TASK OBJECTIVE: From the data below, return the exact lines starting at the line containing "Given: Tap the DANÇA category chip" and ending at the line containing "Given: Expand the Domeinen breadcrumb link", both included, and nothing else.

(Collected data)
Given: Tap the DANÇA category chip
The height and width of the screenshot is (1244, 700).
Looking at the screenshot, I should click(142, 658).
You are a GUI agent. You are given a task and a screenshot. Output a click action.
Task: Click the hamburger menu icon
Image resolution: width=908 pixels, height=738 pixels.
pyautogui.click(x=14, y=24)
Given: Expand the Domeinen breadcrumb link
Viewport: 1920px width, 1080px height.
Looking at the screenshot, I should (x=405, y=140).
* * *
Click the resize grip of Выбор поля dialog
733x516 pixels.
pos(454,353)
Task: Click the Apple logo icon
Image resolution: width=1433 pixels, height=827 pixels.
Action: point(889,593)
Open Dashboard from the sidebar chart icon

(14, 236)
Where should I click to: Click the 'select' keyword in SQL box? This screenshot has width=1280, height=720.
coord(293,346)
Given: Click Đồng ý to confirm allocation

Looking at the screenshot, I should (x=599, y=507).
==
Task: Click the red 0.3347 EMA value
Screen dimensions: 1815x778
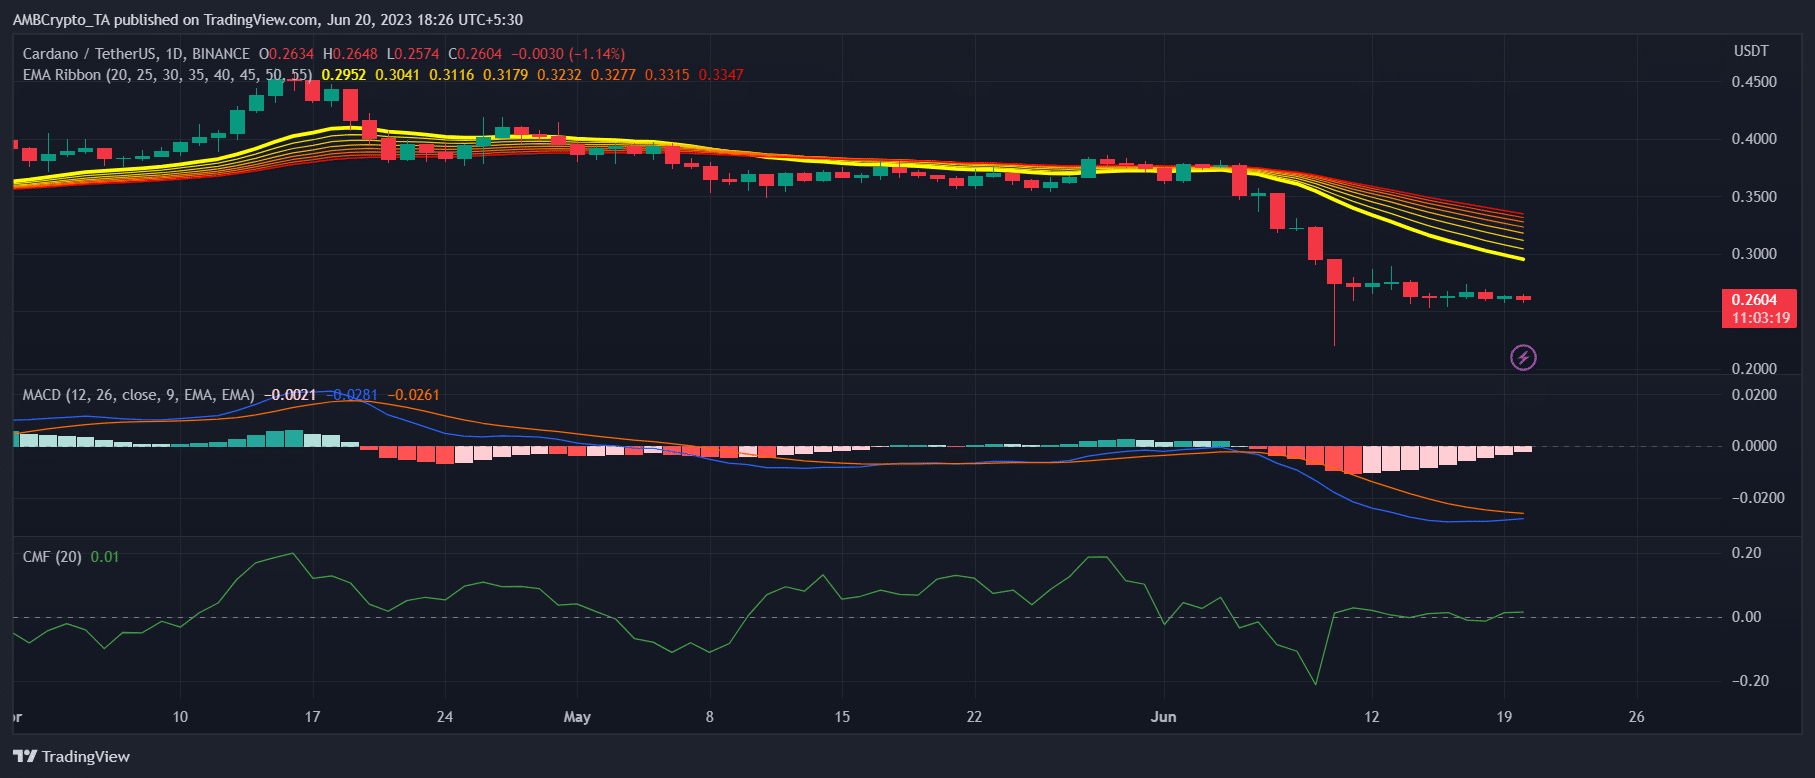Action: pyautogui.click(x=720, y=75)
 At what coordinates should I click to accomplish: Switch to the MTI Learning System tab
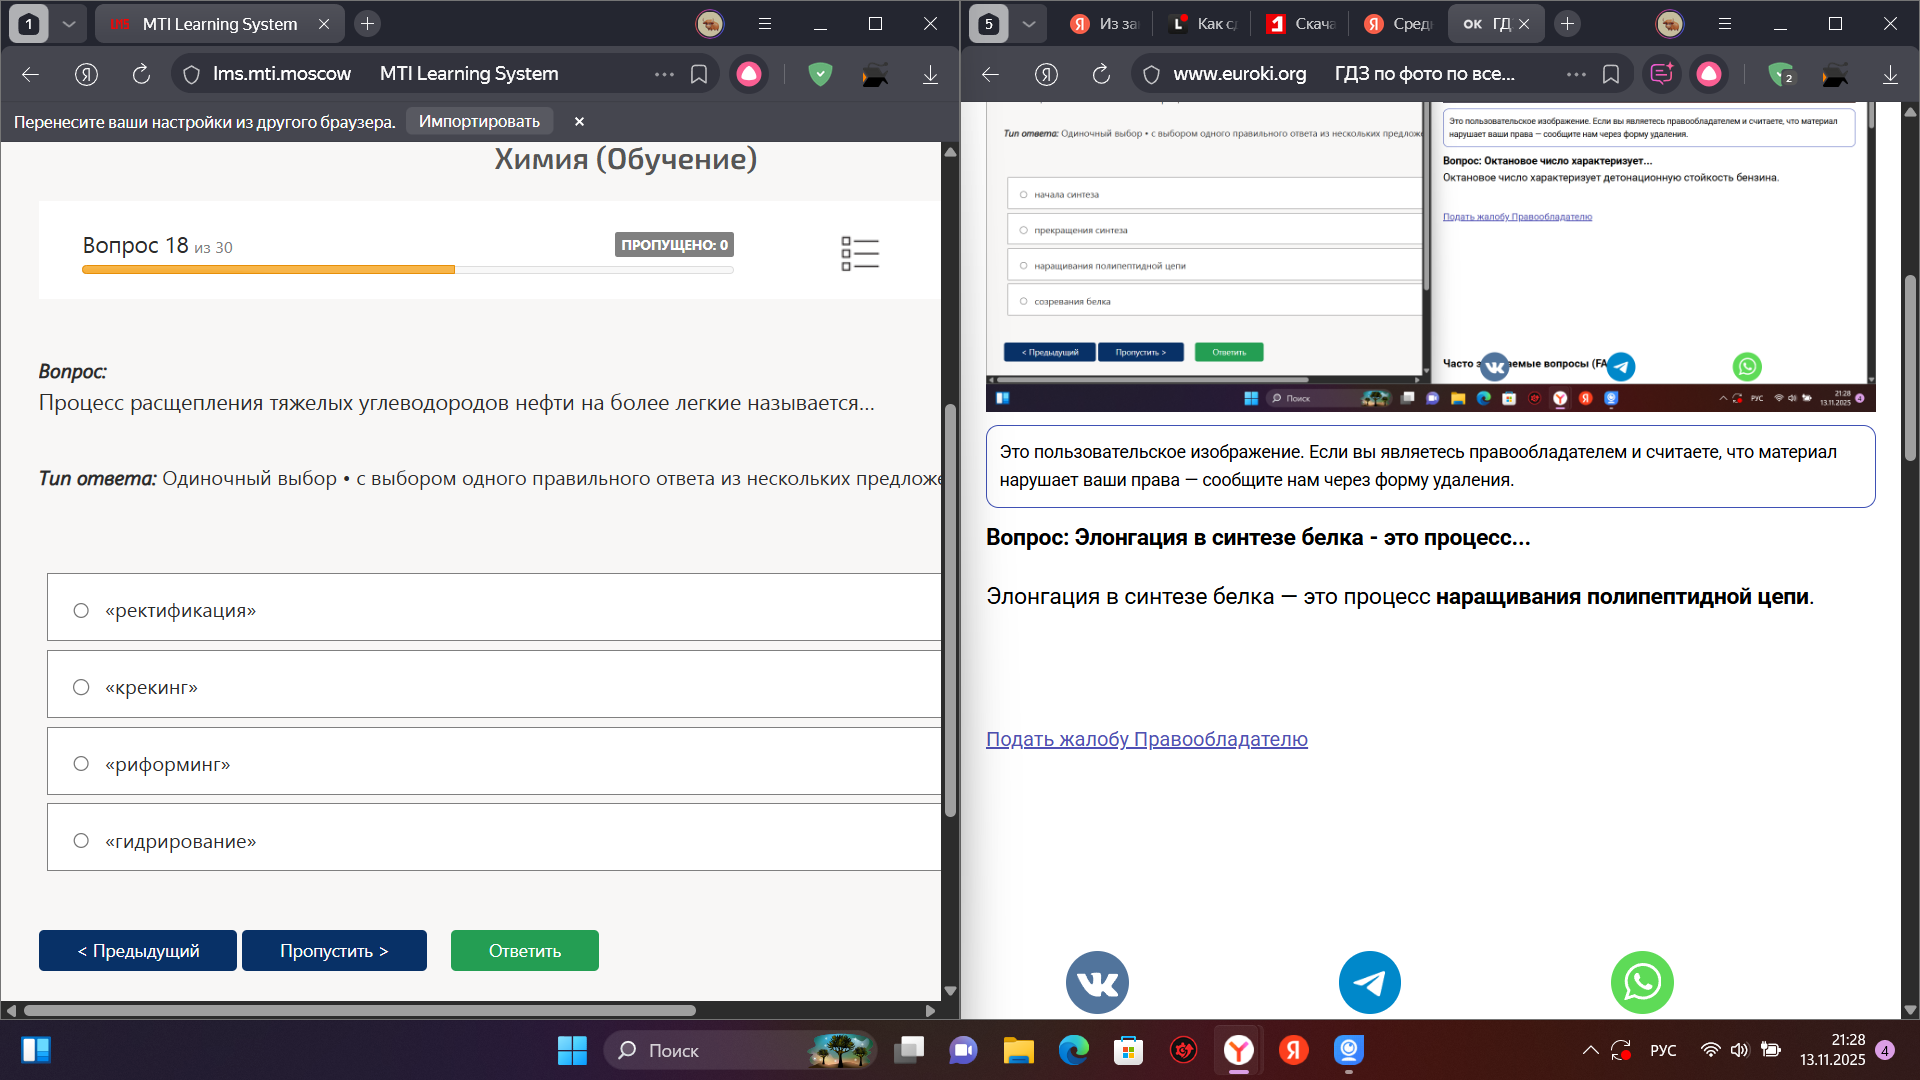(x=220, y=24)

SOLUTION FOR THIS PROBLEM:
Given: Tap the DANÇA category chip
The height and width of the screenshot is (1244, 700).
Looking at the screenshot, I should click(142, 658).
You are a GUI agent. You are given a task and a screenshot. Output a click action.
Task: Click the hamburger menu icon
Image resolution: width=908 pixels, height=738 pixels.
pyautogui.click(x=14, y=24)
Given: Expand the Domeinen breadcrumb link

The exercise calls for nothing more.